Paris Match Belgique

La Fondation Samillia récompensée pour son combat contre la traite des êtres humains

Une grande campagne de sensibilisation, basée sur un court-métrage, sera lancée au mois de septembre 2020. | © Fondation Samilia

Société

Le court-métrage La Boucle a remporté le Premier Prix du concours Vidéo Experience Day de l’AP Hogeschool Antwerpen. Il parle de traite des êtres humains aux fins d’exploitation sexuelle et, plus particulièrement, à la thématique des Lover boys.

 


Réalisé par la société belge de production 87seconds avec le soutien de Wallonie-Bruxelles International et du Service de la Culture de la Fédération Wallonie-Bruxelles, le court-métrage est
destiné à être utilisé dans le cadre d’une vaste campagne de sensibilisation qui sera lancée au mois de septembre 2020. Vous pouvez néanmoins déjà visionner un teaser.

Pour la fondation Samilia, il y a une nécessité de mieux prévenir et protéger les victimes potentielles de traite aux fins d’exploitation sexuelle, qui sont recrutées au moyen de techniques de manipulation diverses. La technique de recrutement illustrée dans le court-métrage, plus connue sous le nom de « phénomène du lover boy », reste de nos jours un piège habile largement exploité par les trafiquants d’êtres humains.

Manipulation amoureuse

Concrètement ? Le phénomène du lover boy agit comme un leurre par lequel les trafiquants d’êtres humains séduisent et exercent, sur des jeunes femmes fragiles, souvent en perte de liens familiaux et en voie de décrochage scolaire, un lien d’emprise amoureuse au moyen de promesses liées à la perspective d’un avenir romantique et illusoire, pour mieux l’acheminer ensuite dans les réseaux liés à la prostitution.
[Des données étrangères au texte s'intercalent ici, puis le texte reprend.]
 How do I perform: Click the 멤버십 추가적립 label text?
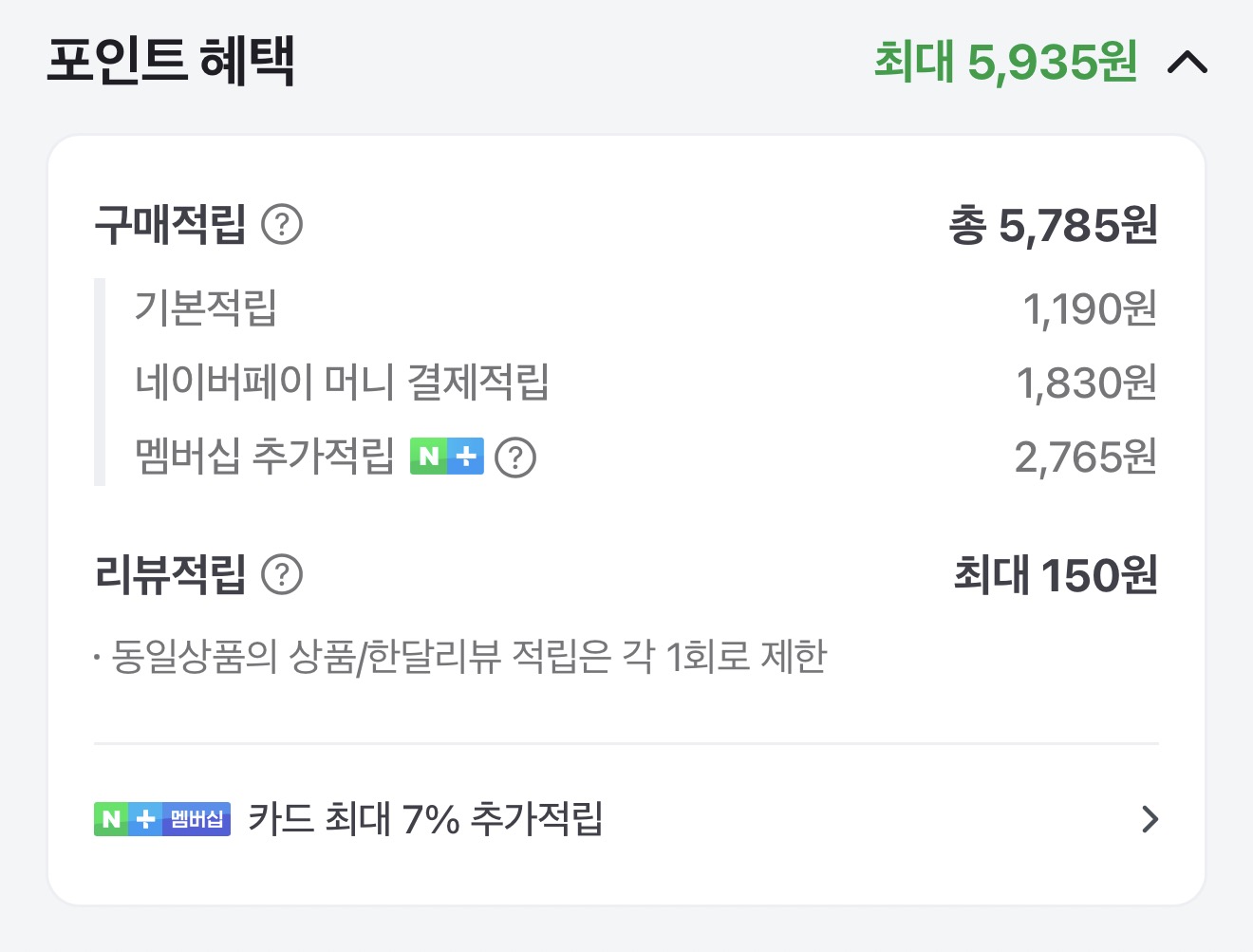(x=264, y=457)
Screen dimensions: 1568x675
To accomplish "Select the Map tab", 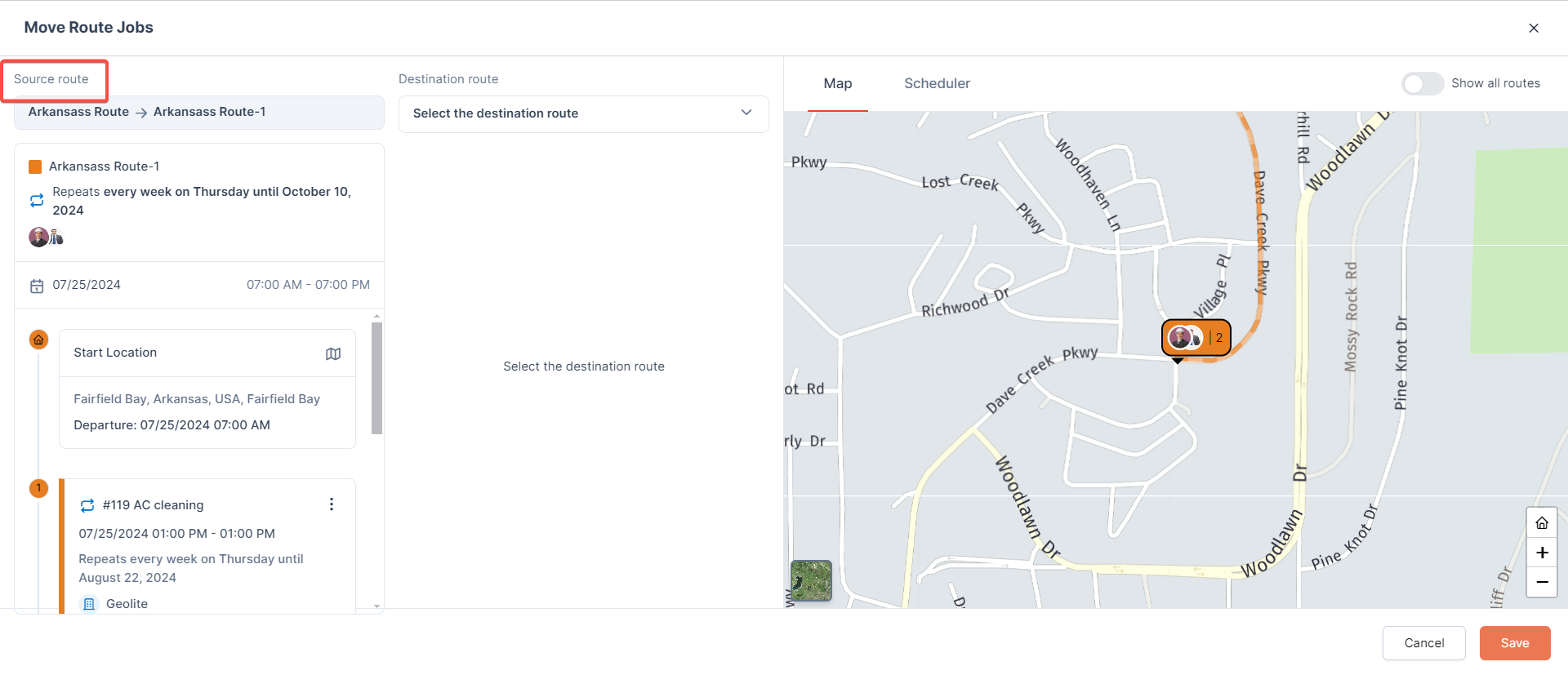I will tap(837, 83).
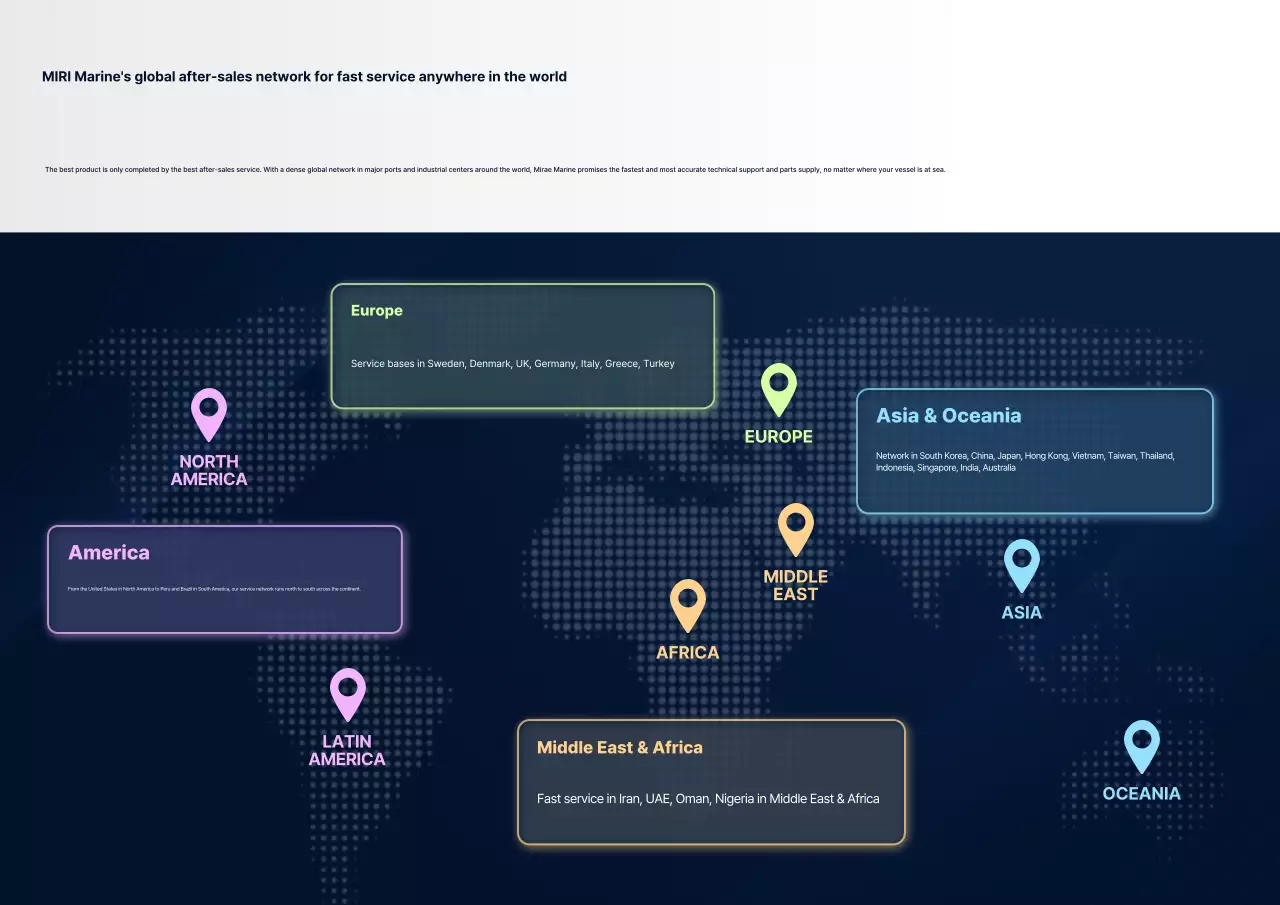The image size is (1280, 905).
Task: Click the MIRI Marine global network headline
Action: [304, 77]
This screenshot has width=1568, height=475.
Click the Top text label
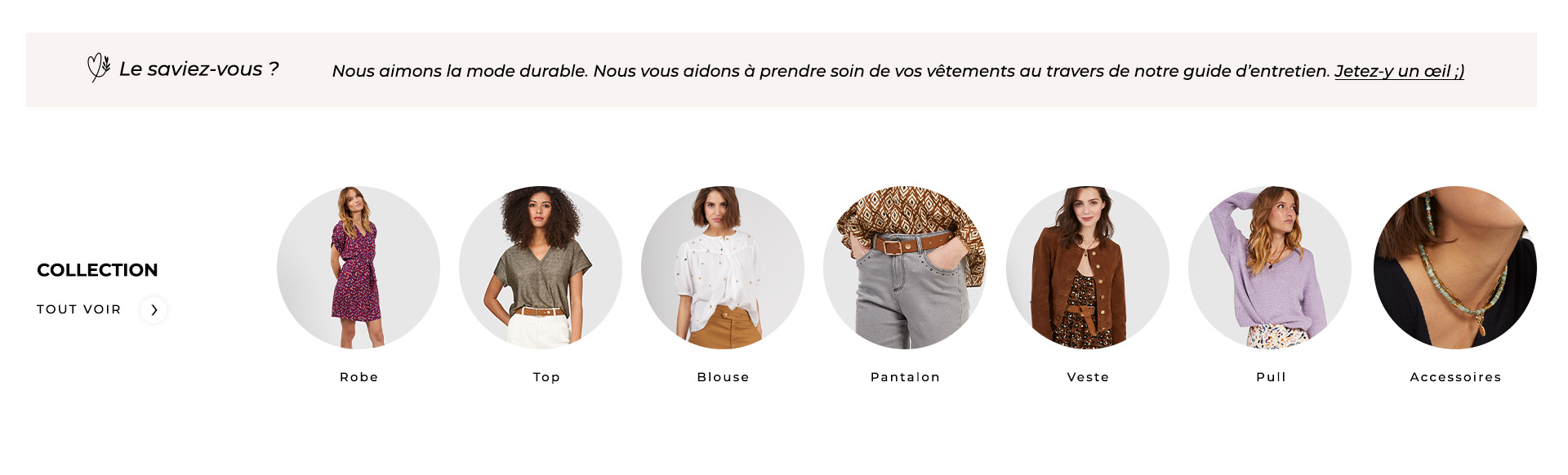coord(546,377)
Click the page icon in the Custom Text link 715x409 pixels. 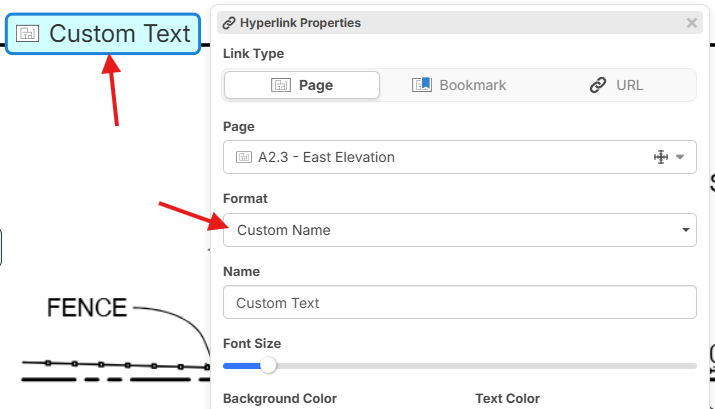(x=28, y=34)
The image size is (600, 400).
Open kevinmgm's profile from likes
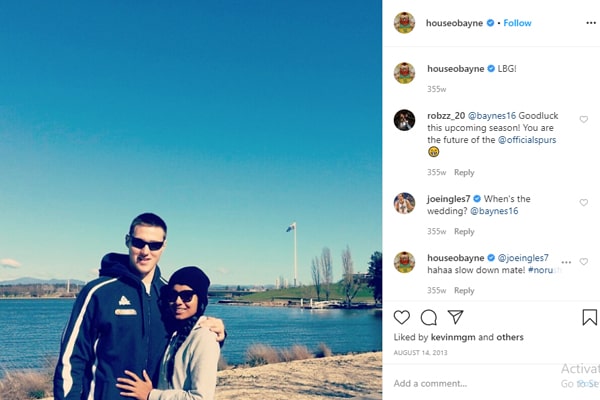(x=453, y=337)

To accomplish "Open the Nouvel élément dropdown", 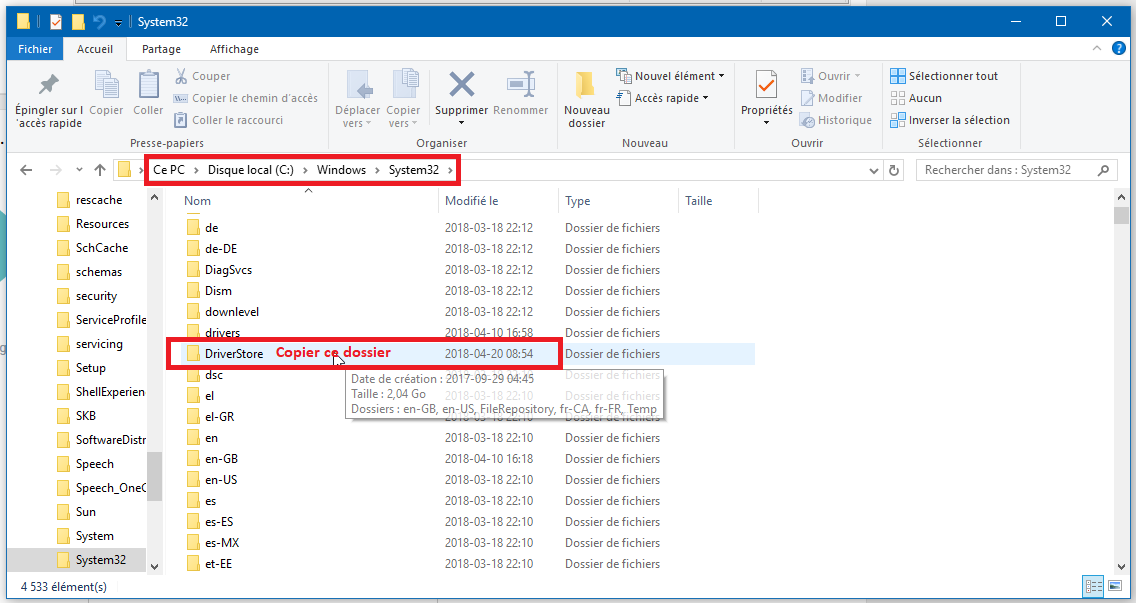I will 670,76.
Après quelques semaines d’idylle, le lover boy lui demandera de se « sacrifier » en se prostituant au prétexte problèmes financiers temporaires ou de la nécessité de constituer un capital pour réaliser le « rêve commun » du couple. Prises dans une véritable spirale de dépendance psychique et affective, les jeunes femmes concernées sont peu conscientes de leur condition de victimes de la traite des êtres humains et éprouvent le plus grand mal à en sortir.

Il est, du reste, très commun qu’un proxénète lover boy ait plusieurs filles qui « travaillent » pour lui dans la prostitution organisée, lui permettant de tirer des revenus considérables de son activité criminelle.

Lire aussi >Meghan Markle, son soutien inattendu aux prostituées anglaises

Un phénomène très présent en Europe de l’Est

Des « lover boys » très répandu en Roumanie qui est l’un des principaux vecteurs de victimes de la traite des êtres humains en Belgique. L’actualité démontre toutefois que le piège est désormais aussi utilisé à l’encontre de jeunes filles résidant en Belgique et en France, comme en atteste notamment l’arrestation par la police en janvier 2020 de plusieurs membres d’une bande bruxelloise qui exploitaient sexuellement plusieurs jeune filles via des annonces mises en ligne et à qui l’une d’entre elles avait été vendue par son « petit ami » au réseau.

Suite à la crise sanitaire et économique provoquée par le Covid-19, la Fondation Samilia redoute que l’isolement social de certaines jeunes-filles constitue une aubaine pour les trafiquants et aboutisse à une augmentation inquiétante de la traite des êtres humains, notamment aux fins d’exploitation sexuelle. De ce fait, l’information du public et la prévention opérée à destination des publics à risques sont indispensables pour lutter efficacement contre cette forme de criminalité et de violence sexuelle.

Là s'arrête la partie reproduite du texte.